Craig Yoe is not the most unusual man I’ve ever met. However, this is a statement that reveals more about me than it does about him, and since this is a review of his work I’ll try to stop scaring people.
Craig Yoe runs this place called Yoe! Studios, which is really just one single studio filled with talented people, a lot of energy, and great fun. They do all kinds of stuff: they create the Big Boy Comics (yes, they’re still being published), they do those astonishingly packaged comics figurines that Dark Horse sells and they do design work and create toys and sundry chachkis for such clients as Kraft, Warner Bros. and Microsoft. They hand out Yoe! Studio whoopee cushions and thongs at important business trade shows. He used to run the Muppet Workshop. He actually looks like the Kelly Freas drawing, slightly dispelling the myth that if you don’t look like Corporate America, you won’t fit into Corporate America.

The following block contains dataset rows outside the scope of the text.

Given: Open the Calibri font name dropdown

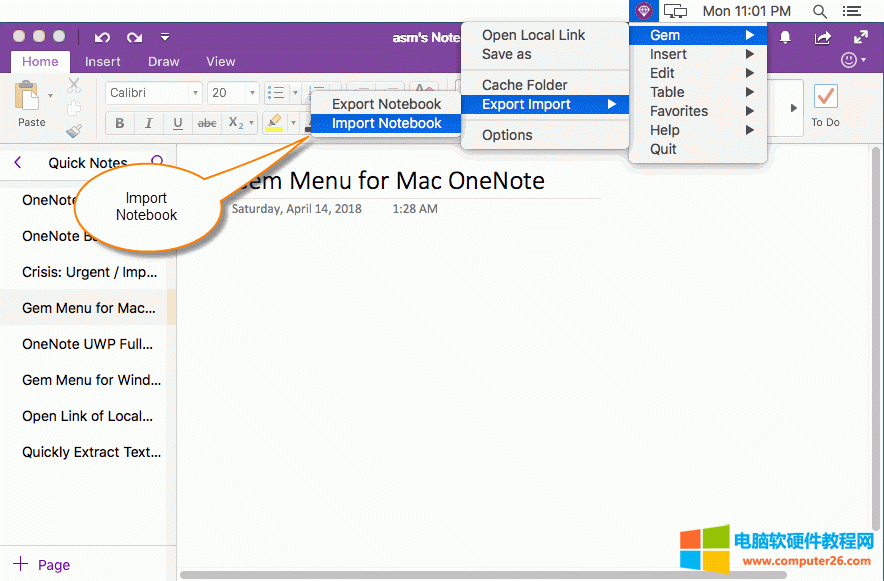Looking at the screenshot, I should [153, 93].
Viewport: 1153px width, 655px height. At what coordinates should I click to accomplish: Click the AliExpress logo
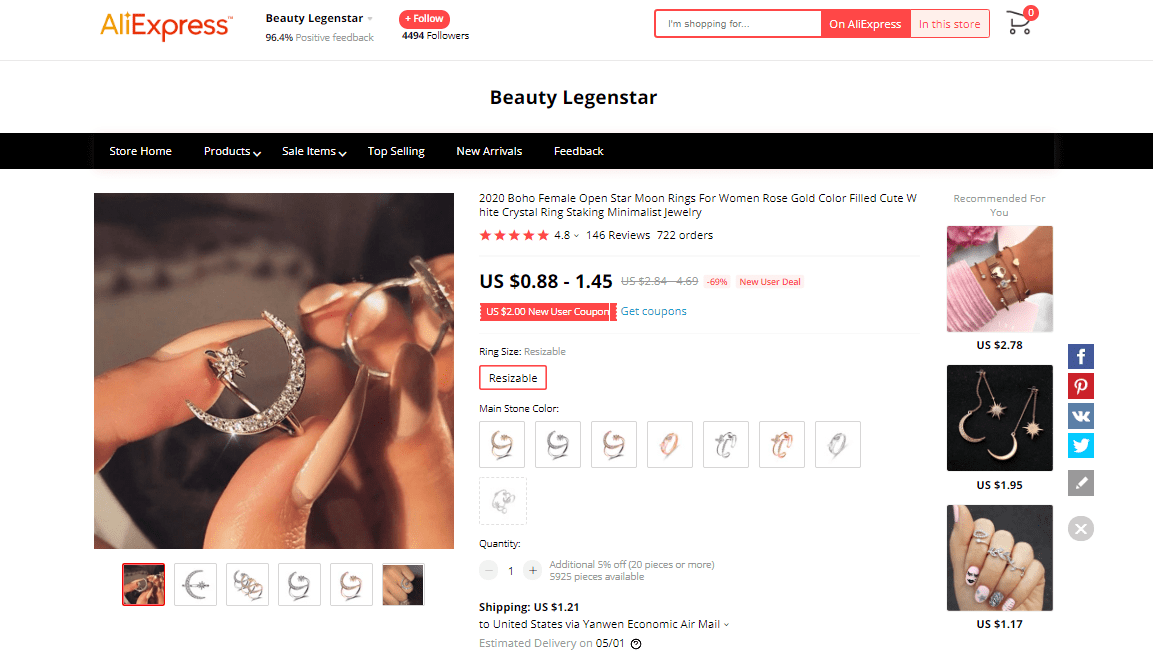click(166, 26)

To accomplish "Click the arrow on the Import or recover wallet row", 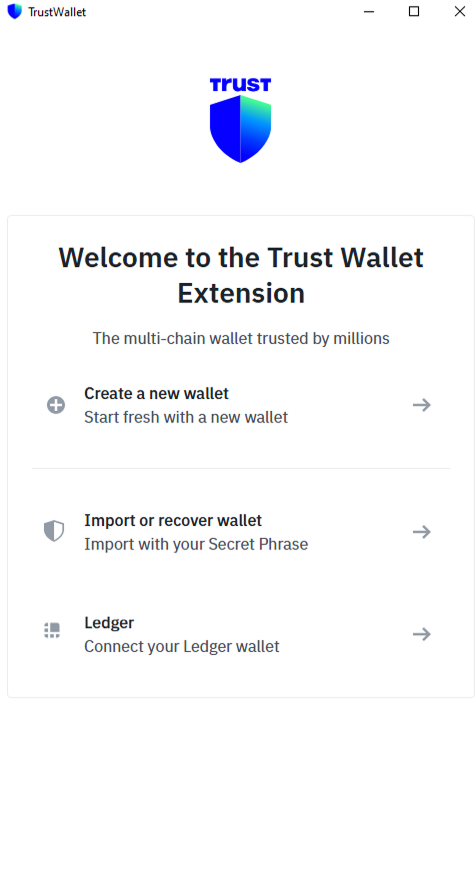I will (422, 532).
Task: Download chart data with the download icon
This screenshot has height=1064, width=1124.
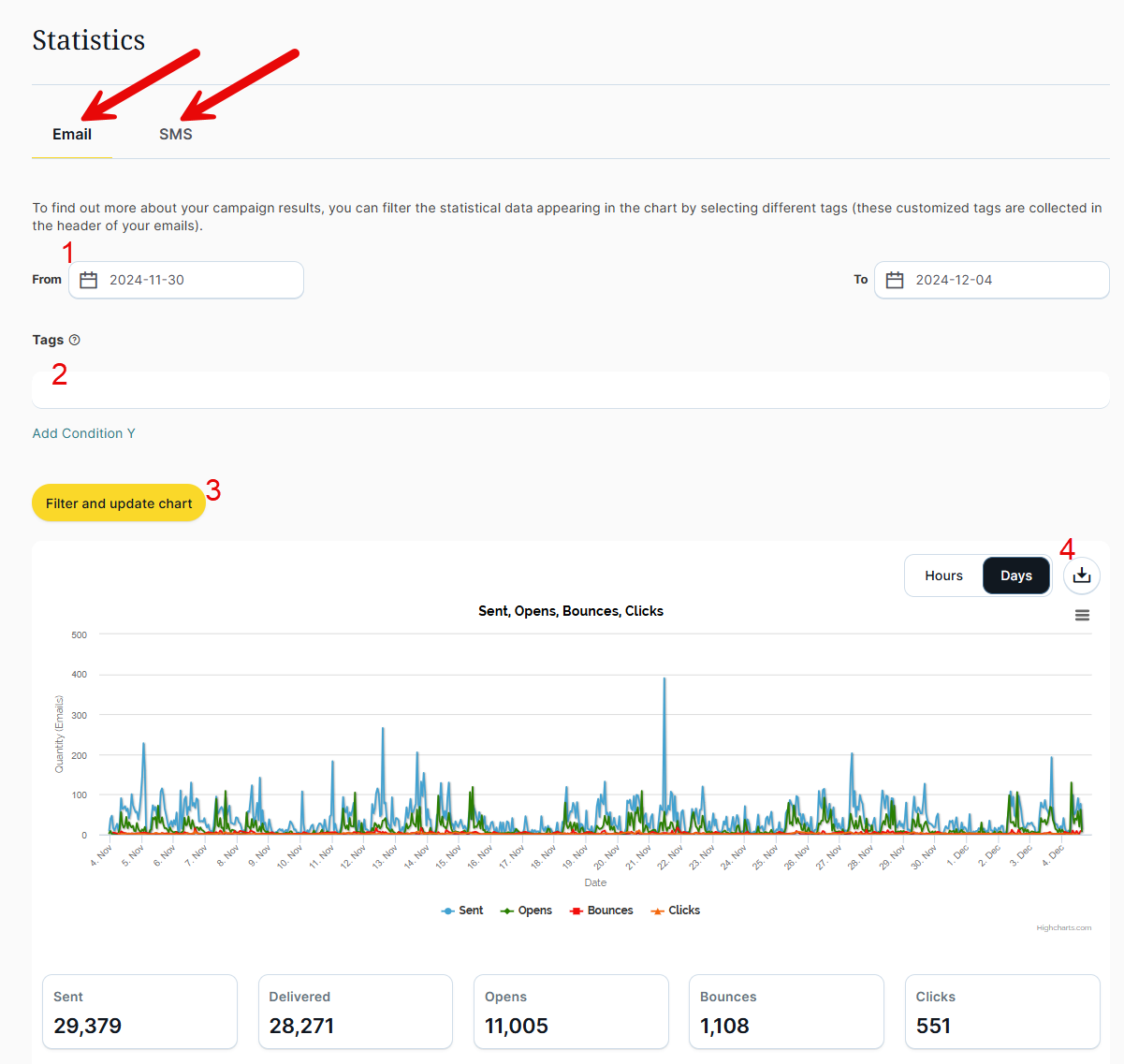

Craig Yoe is also a major, long-time comics fan, among the best and brightest Ohio has had to offer comics, which is saying a lot (the tip of the iceberg: Jerry Siegel, Tony Isabella, Maggie Thompson, Mike W. Barr, Harlan Ellison, ComicMix’s own Martha Thomases and Mike Raub). But, to no one’s surprise, his tastes are as unusual as he is.
For the past couple years, he’s been foisting his line art fantasies on the general public with his Arf series, published by Fantagraphics. There are three such books out right now – in order, Modern Arf, Arf Museum, and Arf Forum. No matter how hardcore a comics enthusiast you might be, there’s a lot of weird stuff in these volumes that you should see, that you would want to see.
His roster of reprinted talent includes (in alphabetical order): Ernie Bushmiller, Charlie Chaplin, Robert Crumb, Salvadore Dali, Dan DeCarlo, Jack Davis, Rudolph Dirks, Max Ernst, Jimmy Hatlo, Hugh Hefner, Reamer Keller, George Herriman, Frank King, Jack Kirby, Stan Lee, Patrick McDonnell, Pablo Picasso, Artie Spiegelman, Mort Walker, and Wally Wood. That’s a really eclectic group of cartoonists; and, yes, I meant cartoonists. You might not have perceived some of the above as such.